• Data supplied:

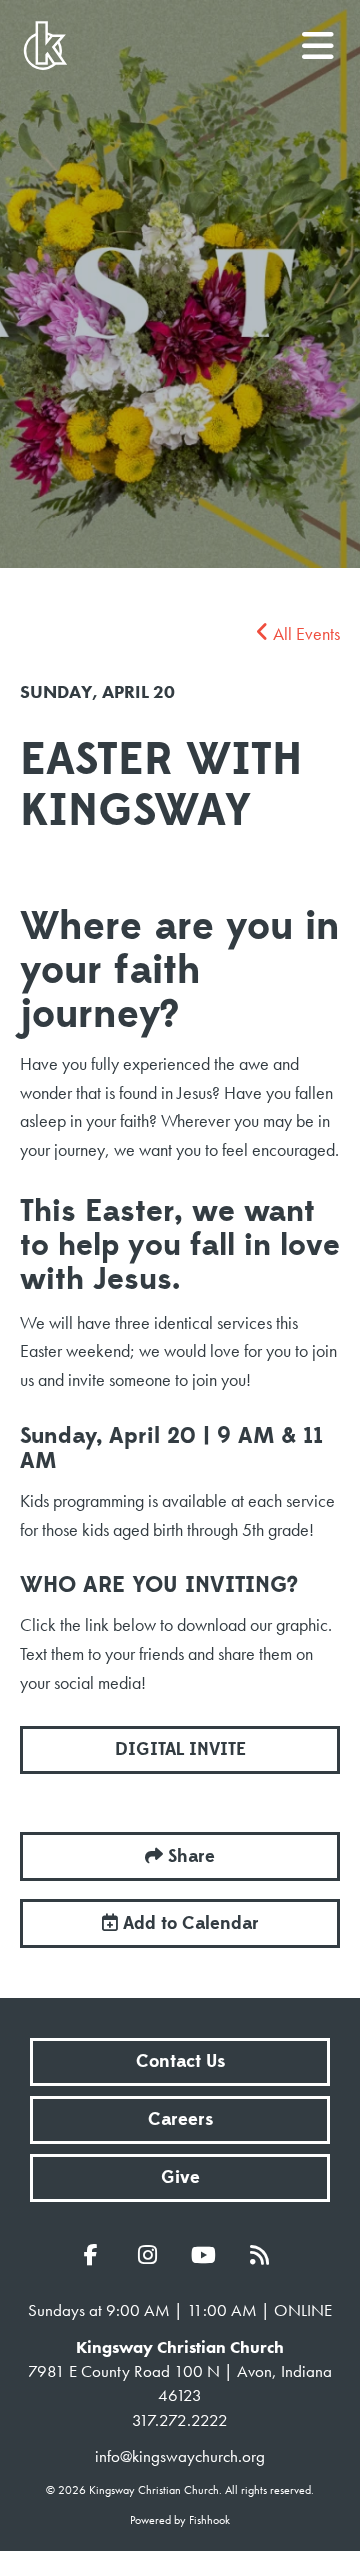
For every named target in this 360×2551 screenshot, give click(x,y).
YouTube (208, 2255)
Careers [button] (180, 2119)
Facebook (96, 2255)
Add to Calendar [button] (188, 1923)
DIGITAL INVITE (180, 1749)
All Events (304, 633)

...

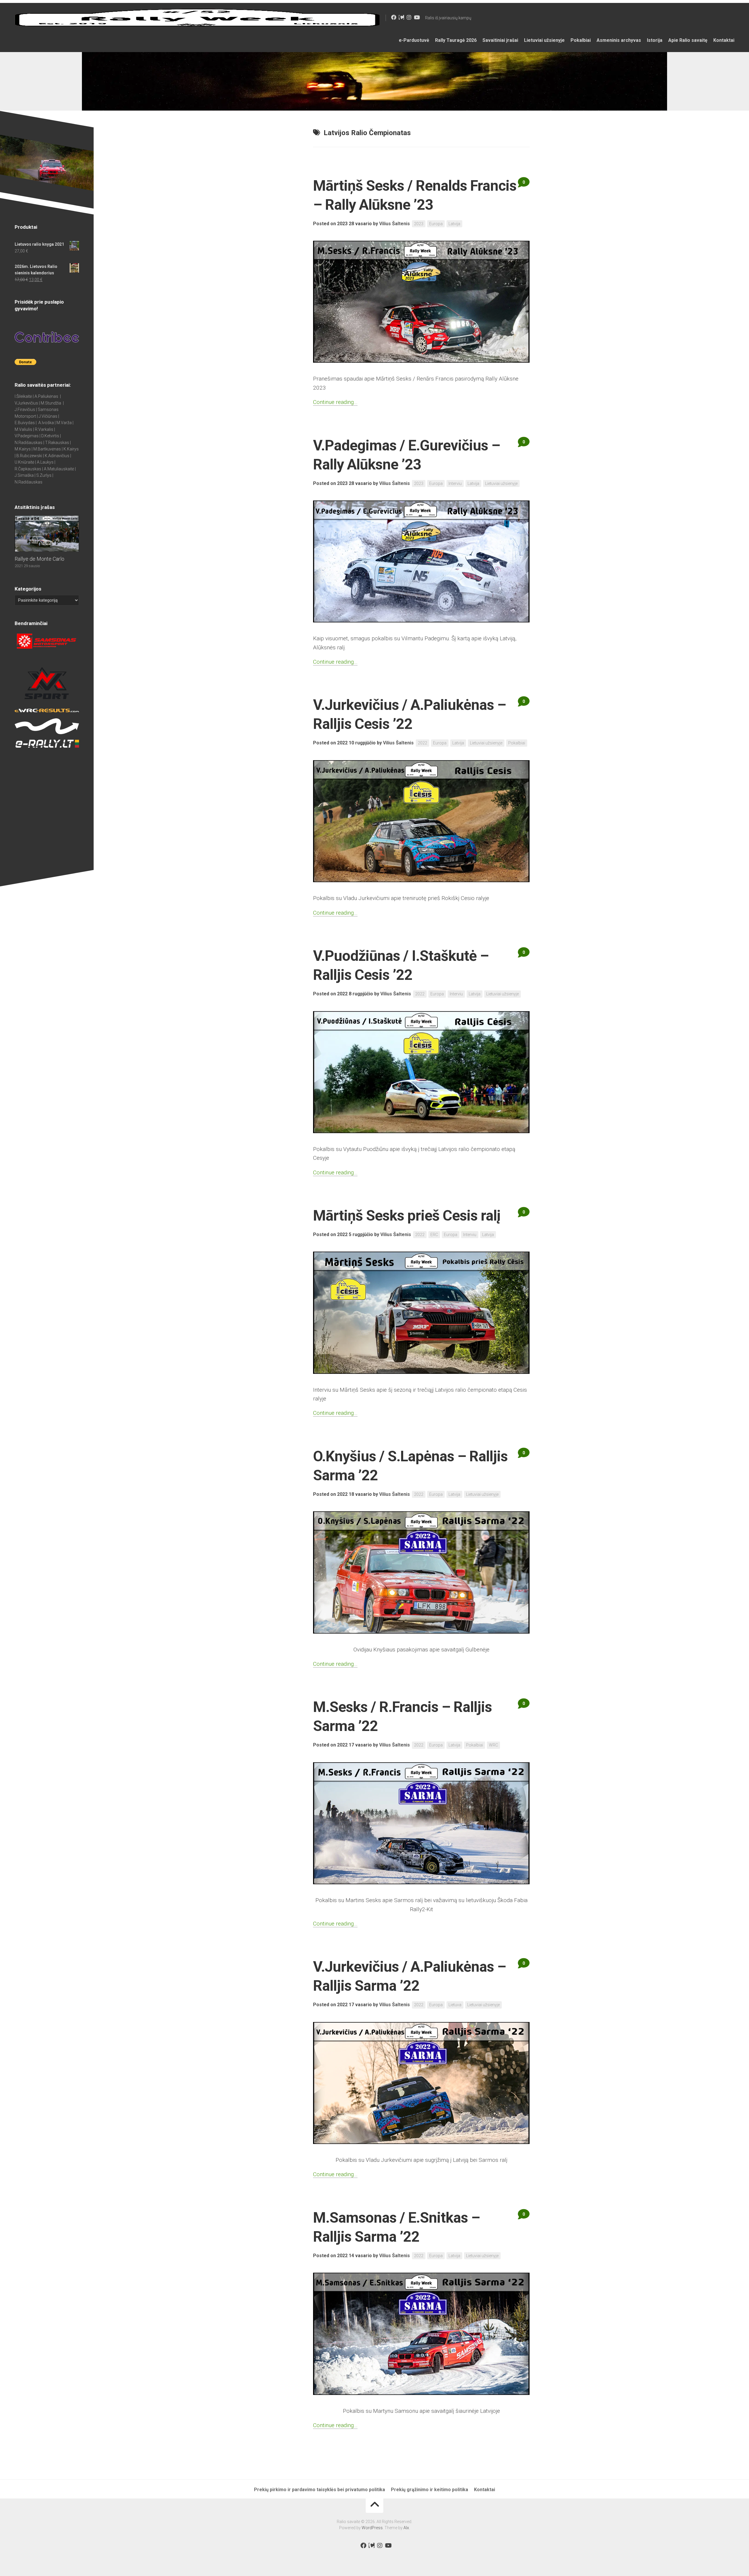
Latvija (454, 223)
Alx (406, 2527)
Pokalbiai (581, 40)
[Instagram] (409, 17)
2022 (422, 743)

• Activity: Your answer should consist of the lines from the listing that hold the word "button".

• Answer to the exercise:
Careers [button] (180, 2119)
Add to Calendar [button] (188, 1923)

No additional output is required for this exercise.